Administrator Guide

Performance characterization

23 Dell EMC Ready Solution for HPC PixStor Storage | Document ID

Random small blocks IOzone Performance N clients to N files

Random N clients to N files performance was measured with IOzone version 3.487. Tests executed varied

from single thread up to 1024 threads. This benchmark tests used 4 KiB blocks for emulating small blocks

traffic.

Caching effects were minimized by setting the GPFS page pool tunable to 16GiB and using files two times

that size. The first performance test section has a more complete explanation about why this is effective on

GPFS.

The following command was used to execute the benchmark in random IO mode for both writes and reads,

where Threads was the variable with the number of threads used (1 to 1024 incremented in powers of two),

and threadlist was the file that allocated each thread on a different node, using round robin to spread them

homogeneously across the 16 compute nodes.

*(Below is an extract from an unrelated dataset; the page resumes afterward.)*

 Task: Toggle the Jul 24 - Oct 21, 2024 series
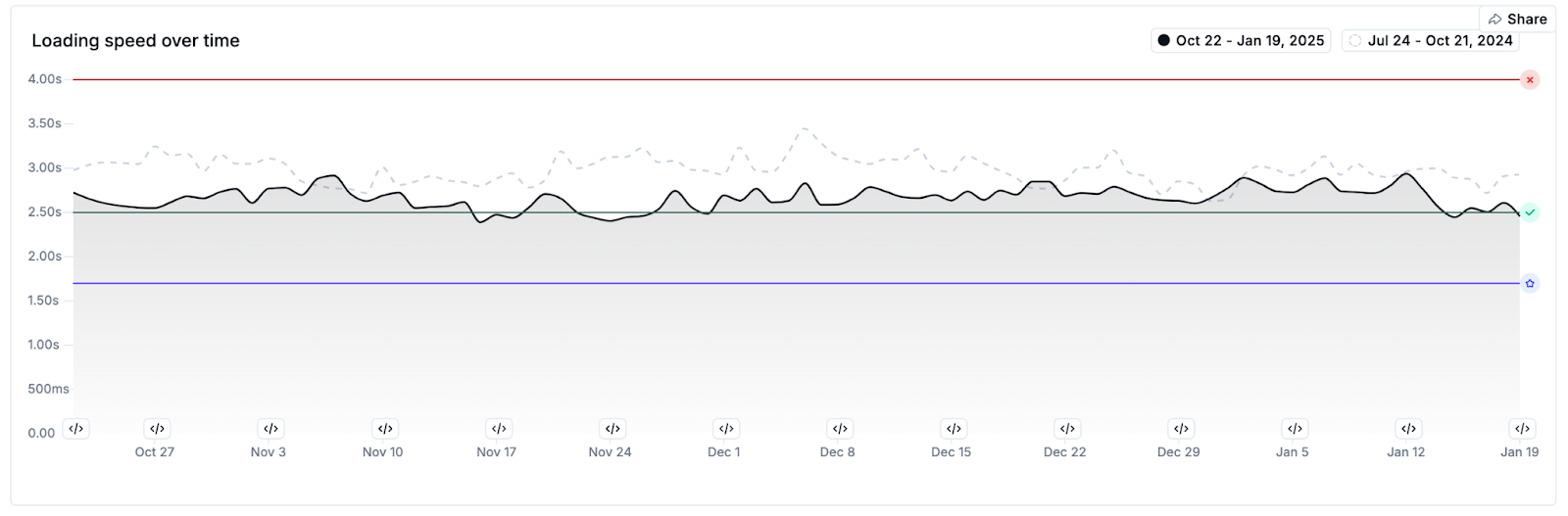[1431, 40]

./iozone -i0 -c -e -w -r 8M -s 32G -t $Threads -+n -+m ./threadlist

./iozone -i2 -c -O -w -r 4K -s 32G -t $Threads -+n -+m ./threadlist

Figure 11 N to N Random Performance

From the results we can observe that write performance starts at a high value of almost 8.2K IOPS and rises

steadily up to 128 threads where it reaches a plateau and remains close to the maximum value of 16.2K

IOPs. Read performance on the other hand starts very small at over 200 IOPS and increases performance

almost linearly with the number of clients used (keep in mind that number of threads is doubled for each data

point) and reaches the maximum performance of 20.4K IOPS at 512 threads without signs of reaching the

maximum. However, using more threads on the current 16 compute nodes with two CPUs each and where

each CPU has 18 cores, have the limitation that there are not enough cores to run the maximum number of

IOzone threads (1024) without incurring in context switching (16 x 2 x 18 = 576 cores), which limits

performance considerably. A future test with more compute nodes could check what random read

performance can be achieved with 1024 threads with IOzone, or IOR could be used to investigate the

behavior with more than 1024 threads.